-------- Input data --------

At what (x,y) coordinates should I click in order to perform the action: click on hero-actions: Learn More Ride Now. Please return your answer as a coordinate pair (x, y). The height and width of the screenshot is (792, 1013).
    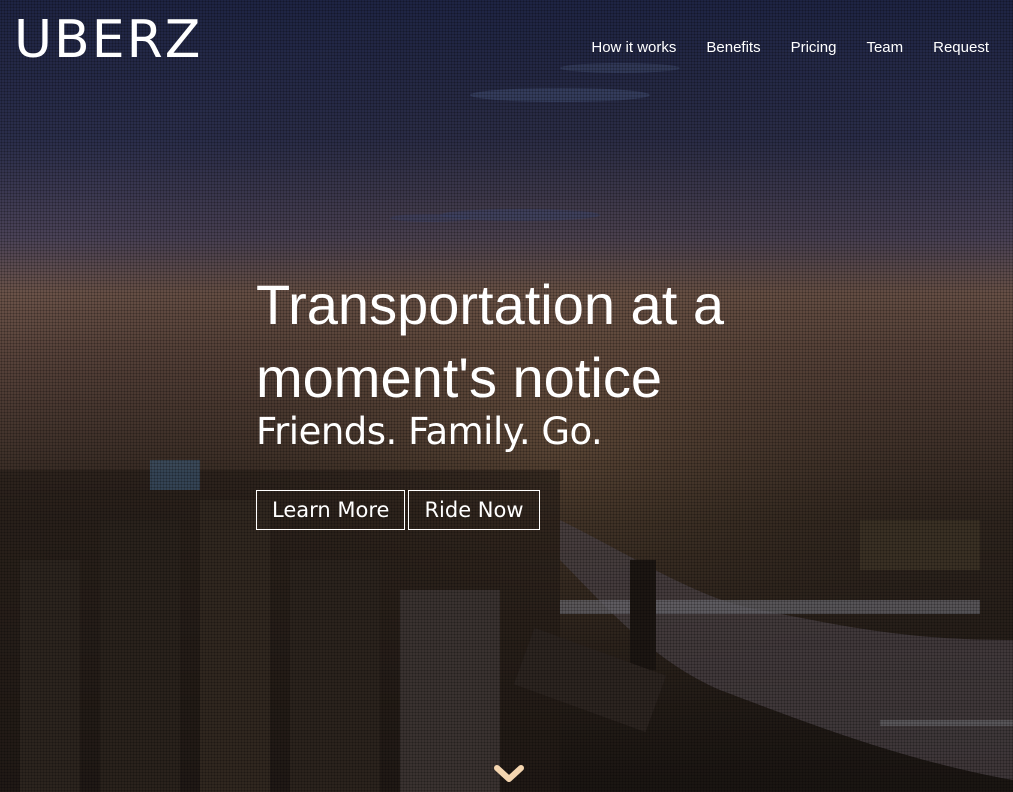
    Looking at the image, I should click on (556, 510).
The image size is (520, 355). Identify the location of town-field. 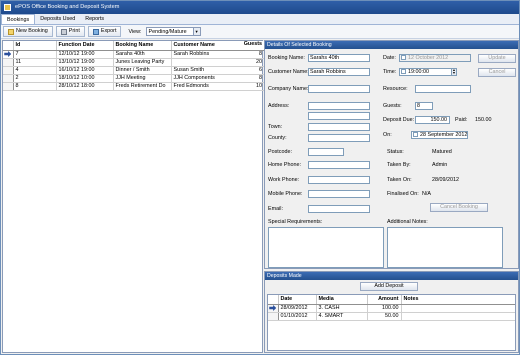
(339, 127).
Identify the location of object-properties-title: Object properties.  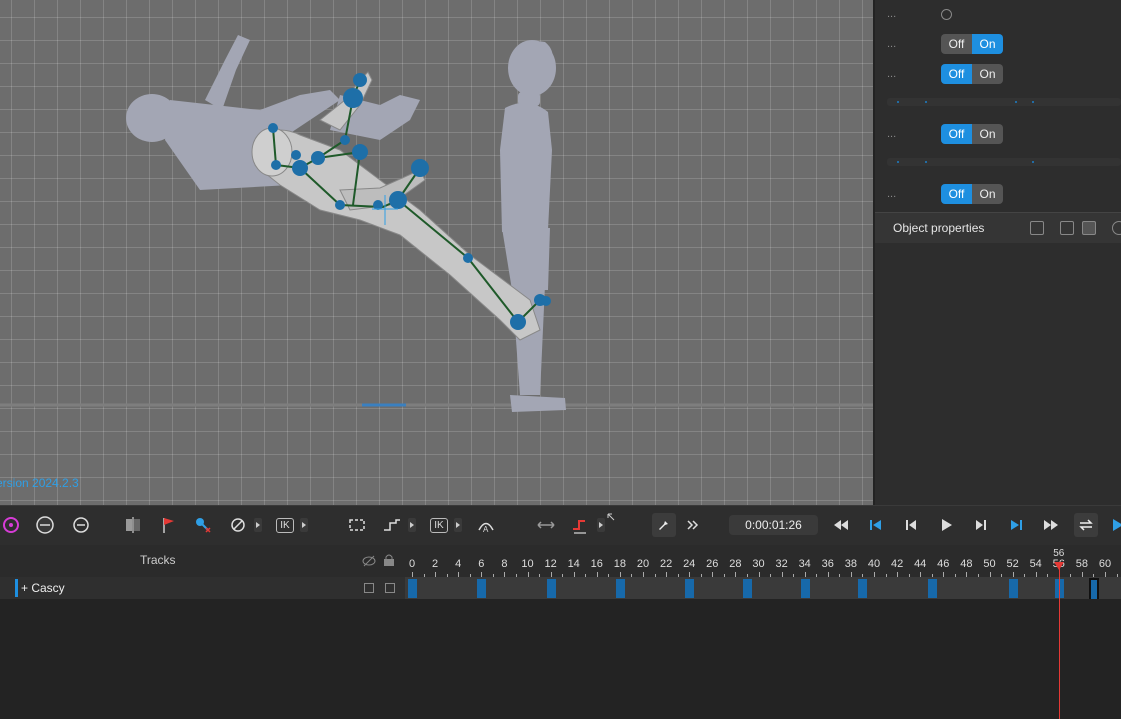
(939, 228).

--------

#### Activity
List the records above as a numbered list, skipping any blank lines and leaving the pictures out.

#### Solution to this task
1. At what (x,y) coordinates should I click in order to perform the action: click on hero-actions: Learn More Ride Now. Please return your answer as a coordinate pair (x, y). The height and width of the screenshot is (792, 1013).
2.     Looking at the image, I should click on (556, 510).
3. The image size is (520, 355). Identify the location of town-field. 
4. (339, 127).
5. Identify the location of object-properties-title: Object properties.  
6. (939, 228).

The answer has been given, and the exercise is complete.